*** TEXTO CITADO

Entre Augusta y su esposo los apartes son aún más frecuentes, pues en su trato falta el vínculo de la atracción erótica que pueda siquiera establecer un momentáneo acercamiento. En la primera escena larga donde ambos dialogan (I, viii) abundan los apartes, entre ellos algunos tan significativos de la distancia que los engendra como éstos:

OROZCO.-   (Aparte, ensimismado.) ¡Qué lejos de mí, pero qué lejos, veo a mi mujer!

AUGUSTA.-   (Para sí, confusa.)  ¿Estoy segura de entender lo que me dice?  (Alto.) . Eso me agrada; pues si tuvieras tú vocación de anacoreta, yo no creo tenerla nunca.

  [...]

AUGUSTA.-   (Para sí.)  ¡Ay, cuánto me molesta este diálogo!... Quiero estar sola y pensar lo que a mí me dé la gana, sin tener que llevar a cuestas el pensamiento ajeno... Fingiré que duermo para que se calle.


En la última escena de la Jorn. III, Tomás expone a su mujer su proyecto de ayuda a Federico, de un modo tan velado al principio que ella no lo adivina: «No estoy segura de comprender adonde va a parar con esto. ¿Tiene algún sentido lo que dice, o es una sinrazón, una efervescencia del talento descompuesto?». Pero después de haberlo comprendido todo y alabar la grandeza de Tomás, todavía comenta sus temores en otro aparte muy expresivo de su alejamiento: «¿Serás tú la perfección humana, y no podré yo comprenderte por ser, como soy, tan imperfecta?».

En fin, los diálogos entre Augusta y Federico y entre Augusta y Tomás en la jornada última (escena del suicidio y escena de la confesión) están sembrados de apartes que expresan, en el primer caso, falta de entendimiento y soledad; en el segundo, el recelo, el temor, la certidumbre, el divorcio irremediable, la rabia contenida, la simulación de la paz de siempre después de la tormenta. Por ejemplo:

OROZCO.-   (Para sí.)  Me he quedado solo, solo como el que vive en un desierto.

AUGUSTA.-   (Para sí.) No me ha creído... ¡Y yo noto un vacío en mi alma...! Me siento divorciada, sola, como si viviera en un páramo.

OROZCO.-   (Para sí.)  Mi mujer ha muerto. Soy libre. Ningún cuidado me inquieta ya... etc.


(V, xiii).                


El soliloquio no orienta al espectador en primer término: orienta al propio sujeto del drama en la maraña de su perplejidad. Ya no expresa una reacción inmediata, sino el proceso de una reflexión, moroso por naturaleza. No es imprescindible que el soliloquista esté solo. Suele estarlo. Pero puede estar delante de otro y, sin embargo, aislarse en la reflexión, sobrarse. El soliloquio no denota disimulo, sino que por el contrario es una forma de buscar directamente la propia verdad. A esta verdad le falta el contraste con la opinión ajena, pero no importa que hacia fuera resulte errónea si para el sujeto tiene el peso determinador de lo que siente como cierto. El soliloquio cunde en las escenas recién citadas, cuando el personaje no reacciona ante el otro: cuando se ha olvidado del otro y de lo otro, sumiéndose dentro de sí. En la orografía de la intimidad hay un paraje donde la realidad exterior más apremiante se disuelve y deja lugar a todo el Yo. Este es el momento del soliloquio.

******

CONSIGNA 1 —
Según el fragmento sobre los apartes y el soliloquio, ¿por qué los apartes entre Augusta y su esposo son aún más frecuentes?
CONSIGNA 2 —
Prosigue el fragmento sobre los apartes y el soliloquio a partir de su última oración.

*** INFORMACIÓN PROPORCIONADA

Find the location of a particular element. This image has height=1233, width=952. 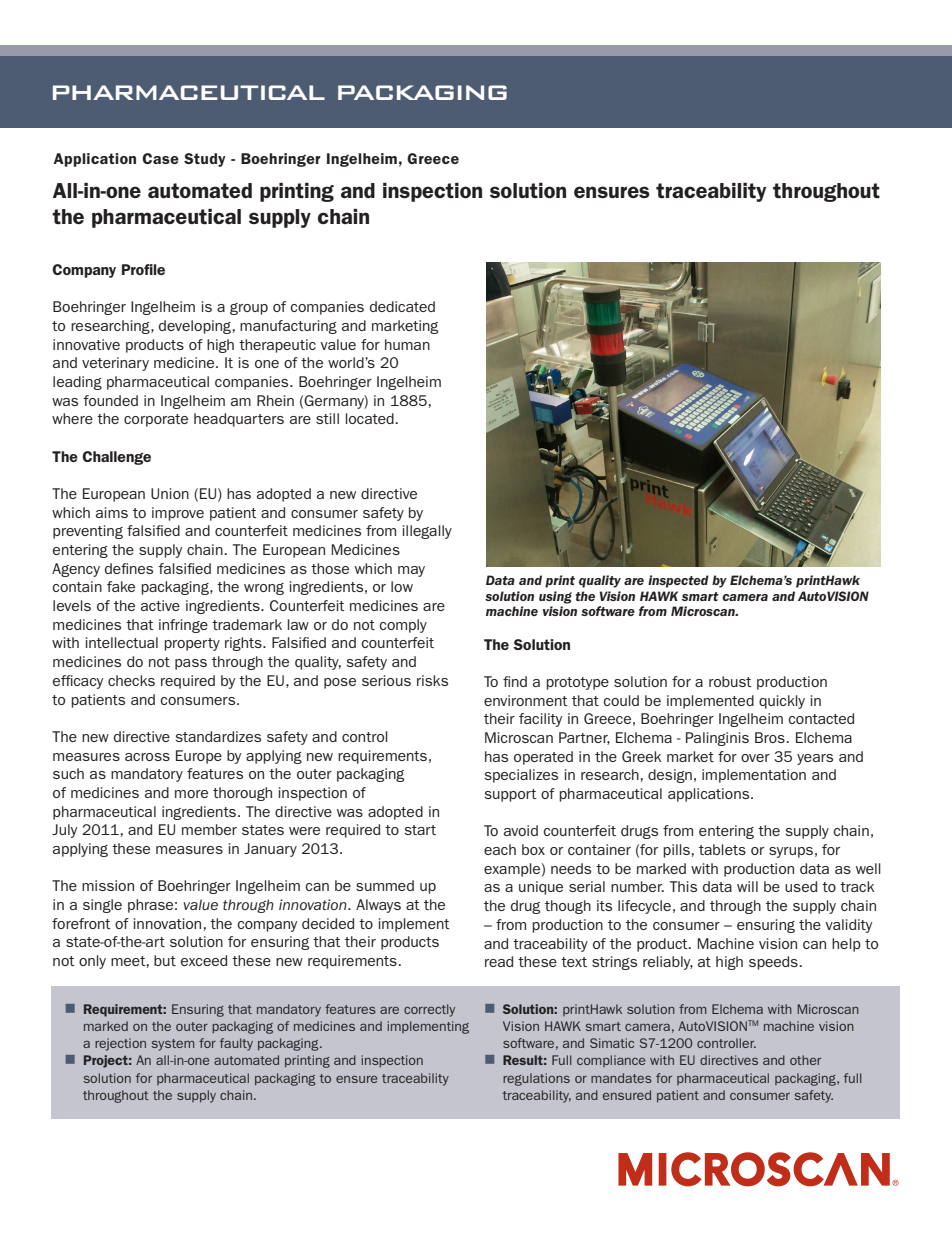

active is located at coordinates (160, 605).
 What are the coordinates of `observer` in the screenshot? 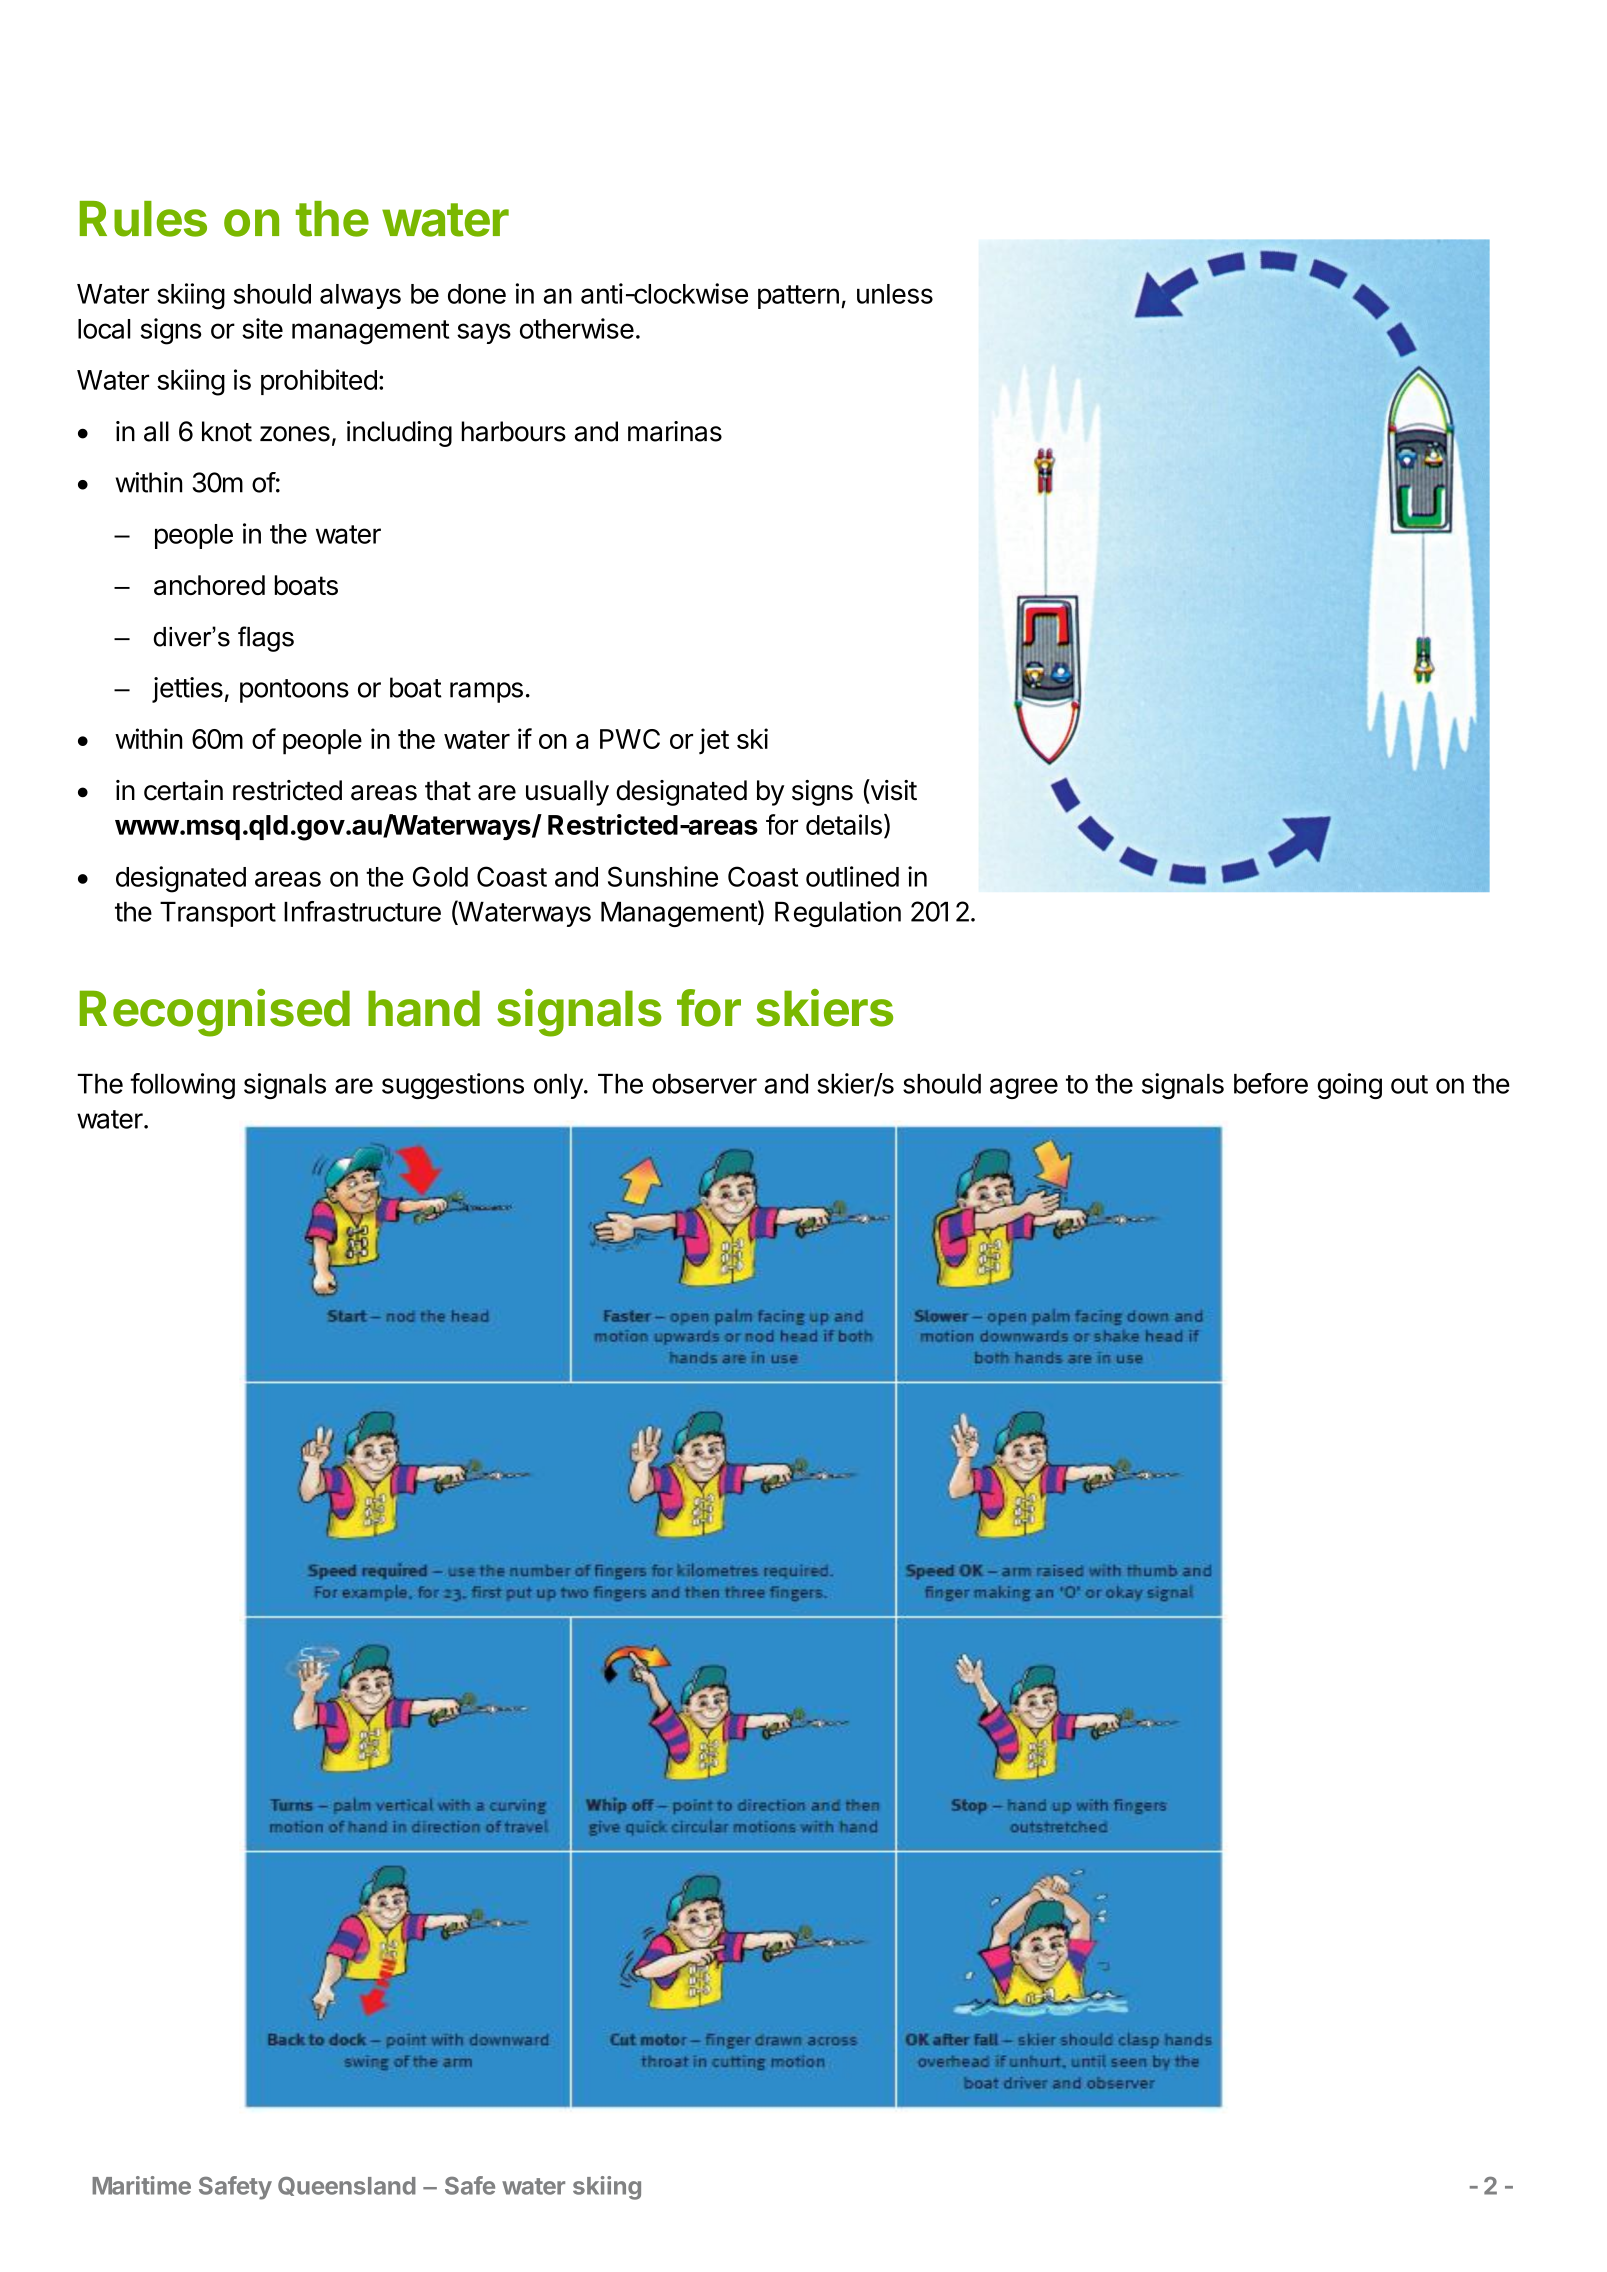 It's located at (704, 1084).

******

RESULTADO ESPERADO 1 —
Porque en su trato falta el vínculo de la atracción erótica que pueda siquiera establecer un momentáneo acercamiento.

RESULTADO ESPERADO 2 —
Tomás y Augusta soliloquian desvelados en la Jorn. I: él sobre sus ideales («Aquí, solo dentro del círculo de mis pensamientos, apartado del mundo, ante el cual represento el papel que me señalan, restablezco mi personalidad, me gozo en mí mismo, examino mis ideas...»); ella, sobre su sentimiento de agobio por vivir entre convenciones y sobre su revuelta pasión («Mañana romperé la regularidad enervante de esta vida; mañana probaré lo misterioso y secreto, que arroja algunos granos de sal sobre la insipidez de lo legal y público...», I, viii). Estos soliloquios tienen algo de retórico y raciocinante y, con ser puros soliloquios, carecen de la intensidad de algunos apartes que los mismos personajes pronuncian en la escena de la confesión malograda (V, xiii).

Los soliloquios menos alejados de lo que luego habría de llamarse «monólogo interior» son los de Federico caminando por las calles (Jorn. IV, esc. xii y xiv). El primero subsigue al diálogo mantenido con Tomás acerca del proyecto de éste para asegurarle una vida digna, y en él se vuelca el terror que a Federico le produce su situación de favorecido por aquel a quien está traicionando:

¡Ay, qué descanso!... ¡Libre de ese hombre! Huiré y me esconderé donde no pueda oír su voz, donde su mirada noble y profunda no me anonade. Imposible vivir así... etc. Quiero hartar solo. No me agrada más conversación que la mía, y sólo estoy a gusto conmigo, como con un ser amado que se despide... Porque yo me marcho; yo no puedo vivir así. La vida, tal como la voy arrastrando ahora, es imposible. Recibir mi salvación del hombre a quien he ultrajado, imposible también..., etc.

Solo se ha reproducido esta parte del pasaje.